- _Problem statement_:
Write out everything from the start of the material down to the line containing "Action: (x=41, y=48)", including that line, with every character unchanged.

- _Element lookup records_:
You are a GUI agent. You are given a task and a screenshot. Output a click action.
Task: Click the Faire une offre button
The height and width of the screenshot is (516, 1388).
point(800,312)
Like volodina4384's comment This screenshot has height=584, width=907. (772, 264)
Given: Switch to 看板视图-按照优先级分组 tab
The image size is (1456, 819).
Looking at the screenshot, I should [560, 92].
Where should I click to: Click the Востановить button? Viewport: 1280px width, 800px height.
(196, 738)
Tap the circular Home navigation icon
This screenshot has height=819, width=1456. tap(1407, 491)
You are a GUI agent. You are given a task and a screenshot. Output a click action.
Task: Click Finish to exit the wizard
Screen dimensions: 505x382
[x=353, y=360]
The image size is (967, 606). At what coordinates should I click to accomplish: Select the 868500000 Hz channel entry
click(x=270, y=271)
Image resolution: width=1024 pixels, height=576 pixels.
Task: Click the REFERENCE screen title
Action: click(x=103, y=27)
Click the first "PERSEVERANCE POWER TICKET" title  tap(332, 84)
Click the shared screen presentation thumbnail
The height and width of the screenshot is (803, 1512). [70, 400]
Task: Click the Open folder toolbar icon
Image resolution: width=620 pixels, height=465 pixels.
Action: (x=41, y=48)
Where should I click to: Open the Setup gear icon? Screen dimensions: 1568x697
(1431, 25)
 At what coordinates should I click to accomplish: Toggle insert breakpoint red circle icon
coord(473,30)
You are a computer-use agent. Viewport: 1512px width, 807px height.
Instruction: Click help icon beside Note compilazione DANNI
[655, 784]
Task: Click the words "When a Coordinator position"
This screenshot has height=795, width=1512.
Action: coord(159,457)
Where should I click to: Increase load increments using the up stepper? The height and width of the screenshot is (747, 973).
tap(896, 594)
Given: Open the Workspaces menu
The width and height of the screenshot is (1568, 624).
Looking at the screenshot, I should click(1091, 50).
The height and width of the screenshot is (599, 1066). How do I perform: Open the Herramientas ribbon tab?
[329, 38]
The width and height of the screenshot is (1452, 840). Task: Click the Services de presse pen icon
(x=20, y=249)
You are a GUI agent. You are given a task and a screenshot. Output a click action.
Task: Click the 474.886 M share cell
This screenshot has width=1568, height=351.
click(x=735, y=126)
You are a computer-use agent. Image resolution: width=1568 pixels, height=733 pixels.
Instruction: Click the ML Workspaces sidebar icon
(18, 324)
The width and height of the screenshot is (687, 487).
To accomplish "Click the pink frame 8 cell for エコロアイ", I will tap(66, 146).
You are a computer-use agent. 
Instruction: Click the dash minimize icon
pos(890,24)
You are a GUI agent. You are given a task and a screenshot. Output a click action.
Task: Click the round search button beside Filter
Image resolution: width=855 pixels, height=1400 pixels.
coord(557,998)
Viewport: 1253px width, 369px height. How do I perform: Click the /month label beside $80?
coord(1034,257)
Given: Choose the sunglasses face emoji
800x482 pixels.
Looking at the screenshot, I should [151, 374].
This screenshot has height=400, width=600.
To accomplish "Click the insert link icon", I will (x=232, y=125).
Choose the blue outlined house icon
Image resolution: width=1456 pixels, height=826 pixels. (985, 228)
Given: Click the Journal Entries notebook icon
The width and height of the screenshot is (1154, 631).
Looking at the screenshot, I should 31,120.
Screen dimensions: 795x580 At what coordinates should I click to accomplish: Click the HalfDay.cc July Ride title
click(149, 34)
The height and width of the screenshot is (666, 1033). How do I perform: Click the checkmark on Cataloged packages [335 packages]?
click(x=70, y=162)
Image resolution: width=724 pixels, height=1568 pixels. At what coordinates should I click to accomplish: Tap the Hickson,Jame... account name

- _Result of the exercise_:
You are a GUI agent. You are given a task and a screenshot. Output a click action.
Task: Click the Faire une offre button
The height and width of the screenshot is (516, 1388).
point(800,312)
Like volodina4384's comment This screenshot has height=584, width=907. (772, 264)
Given: Switch to 看板视图-按照优先级分组 tab
The image size is (1456, 819).
Looking at the screenshot, I should [560, 92].
Where should I click to: Click the Востановить button? Viewport: 1280px width, 800px height.
(196, 738)
Tap the circular Home navigation icon
This screenshot has height=819, width=1456. tap(1407, 491)
You are a GUI agent. You are given a task and a screenshot. Output a click action.
Task: Click Finish to exit the wizard
Screen dimensions: 505x382
[x=353, y=360]
The image size is (967, 606). At what coordinates should I click to accomplish: Select the 868500000 Hz channel entry
click(x=270, y=271)
Image resolution: width=1024 pixels, height=576 pixels.
Task: Click the REFERENCE screen title
Action: click(x=103, y=27)
Click the first "PERSEVERANCE POWER TICKET" title  tap(332, 84)
Click the shared screen presentation thumbnail
The height and width of the screenshot is (803, 1512). [70, 400]
Task: Click the Open folder toolbar icon
Image resolution: width=620 pixels, height=465 pixels.
Action: (x=41, y=48)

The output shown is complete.